Los canales de televisión colombiana han presentado en sus noticieros diferentes escenas que recuerdan los hechos ocurridos en Alemania la noche del 9 al 10 de noviembre de 1938 que pasaron a la historia con el nombre de “la noche de los Cristales Rotos”. En esa ocasión los judíos y sus propiedades fueron víctimas de ataques por parte de diferentes fuerzas del nazismo. Muchos fueron asesinados y otros deportados a distintos campos de concentración. Al día siguiente de los hechos las calles amanecieron cubiertas de vidrios rotos provenientes de la destrucción de las vitrinas de los almacenes y de las ventanas de las casas de los judíos. De ahí el nombre asignado a esa nefasta noche. La orden para cometer tales desafueros la impartió el entonces canciller del Reich, Adolf Hitler, con la impasibilidad cómplice de las demás autoridades alemanas.

Los colombianos que han sido expulsados de Venezuela y sus casas demolidas por orden de Maduro, son hombres, mujeres y niños de una inocultable raigambre popular. Son personas pobres y trabajadoras que con mucho esfuerzo y a lo largo de varios años lograron construir humildes viviendas para sus familias. Sin embargo, de un momento a otro, sin fórmula de juicio, fueron acusados de criminales y condenados al destierro y a la destrucción de sus bienes. Por fortuna hoy día no existen los campos de concentración de Hitler ni el paredón que hizo famoso al ídolo de la revolución chavista, Fidel Castro.

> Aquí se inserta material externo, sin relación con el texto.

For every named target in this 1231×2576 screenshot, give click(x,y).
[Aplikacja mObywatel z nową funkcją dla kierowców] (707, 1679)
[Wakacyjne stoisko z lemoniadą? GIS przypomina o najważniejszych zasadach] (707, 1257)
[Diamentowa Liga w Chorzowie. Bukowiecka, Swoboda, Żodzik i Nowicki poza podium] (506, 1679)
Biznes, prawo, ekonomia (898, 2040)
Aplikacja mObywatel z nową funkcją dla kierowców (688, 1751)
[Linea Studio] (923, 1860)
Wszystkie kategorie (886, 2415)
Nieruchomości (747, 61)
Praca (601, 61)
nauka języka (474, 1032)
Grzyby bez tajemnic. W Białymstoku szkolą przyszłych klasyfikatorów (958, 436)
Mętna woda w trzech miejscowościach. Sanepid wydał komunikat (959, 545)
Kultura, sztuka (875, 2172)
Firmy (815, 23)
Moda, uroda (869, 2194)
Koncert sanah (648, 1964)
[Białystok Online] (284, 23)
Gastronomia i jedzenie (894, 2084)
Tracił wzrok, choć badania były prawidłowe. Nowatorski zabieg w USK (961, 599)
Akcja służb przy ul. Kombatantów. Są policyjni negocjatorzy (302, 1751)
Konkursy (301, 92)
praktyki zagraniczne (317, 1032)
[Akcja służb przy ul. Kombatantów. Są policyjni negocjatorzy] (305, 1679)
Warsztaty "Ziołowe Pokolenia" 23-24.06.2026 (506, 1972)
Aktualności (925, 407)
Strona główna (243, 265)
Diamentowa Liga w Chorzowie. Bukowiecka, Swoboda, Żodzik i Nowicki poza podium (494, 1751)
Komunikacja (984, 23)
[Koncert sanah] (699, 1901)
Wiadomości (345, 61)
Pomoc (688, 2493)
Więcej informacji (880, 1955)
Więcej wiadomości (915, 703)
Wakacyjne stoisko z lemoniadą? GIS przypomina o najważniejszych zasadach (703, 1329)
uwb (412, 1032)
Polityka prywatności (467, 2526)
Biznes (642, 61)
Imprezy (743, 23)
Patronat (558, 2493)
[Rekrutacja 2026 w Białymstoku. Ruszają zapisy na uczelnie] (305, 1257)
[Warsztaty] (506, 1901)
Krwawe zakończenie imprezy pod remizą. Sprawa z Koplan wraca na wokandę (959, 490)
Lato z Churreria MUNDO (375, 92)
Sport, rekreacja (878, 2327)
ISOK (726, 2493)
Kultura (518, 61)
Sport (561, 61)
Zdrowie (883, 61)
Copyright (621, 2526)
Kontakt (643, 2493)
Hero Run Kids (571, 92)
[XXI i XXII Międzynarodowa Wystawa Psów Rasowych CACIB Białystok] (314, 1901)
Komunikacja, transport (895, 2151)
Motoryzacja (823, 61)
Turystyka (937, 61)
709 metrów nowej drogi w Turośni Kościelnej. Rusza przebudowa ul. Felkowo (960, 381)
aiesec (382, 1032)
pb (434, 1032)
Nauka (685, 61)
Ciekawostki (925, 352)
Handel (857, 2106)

Al margen de los desafueros denunciados, que todos hemos visto en la televisión, hay un hecho que, más que rabia, me produce un intenso dolor.  Es la impasibilidad del gobierno colombiano. Por lo menos hasta ahora (tarde del martes 25 de agosto) no conozco una reacción de nuestro presidente frente a tales abusos. Esa actitud produce en mí una sensación de orfandad. Tampoco el Secretario General de Unasur, Ernesto Samper, se ha pronunciado al respecto. Prefiero creer, para mitigar mis sentimientos, que se trata de un exceso de prudencia y no de un silencio cómplice.

Nunca discuto temas políticos porque soy ajena (incluso alérgica) a esos menesteres. No obstante, en este caso, se trata de una grave crisis humanitaria frente a la cual no puedo ser indiferente. Por eso en este momento siento la necesidad de dejar sentada mi voz de protesta. Solo espero que muchos colombianos se unan a esta causa para que los compatriotas que en este momento están hacinados en los albergues de Cúcuta sientan al menos la solidaridad de quienes condenamos las atrocidades del dictador y censuramos el silencio de nuestras autoridades.

“No me aterra ni me indigna la maldad de los malos sino el silencio de la gente buena” dijo en alguna oportunidad Martin Luther King. Esa frase, hoy más que nunca, adquiere vigencia. Los colombianos todos, unidos sin ningún distingo de credo político o de otra clase, debemos alzar nuestra voz y buscar la manera de que las autoridades y organismos internacionales se apersonen de este caso para que se imparta justicia y se indemnice adecuadamente a las víctimas del dictador venezolano.

Estoy convencida que los buenos colombianos, sin duda la mayoría, podremos lograr lo que tal vez la cobardía de unos pocos les impide llevar a cabo.

Pido a aquellos que tengan las posibilidades, los medios y los conocimientos para proceder como sociedad civil, que hagan algo. Naturalmente, hay que esperar primero las decisiones que en ese sentido adopte el gobierno colombiano. Lo ideal sería actuar todos unidos para defender la dignidad de aquellos que no pueden defenderse por sí mismos.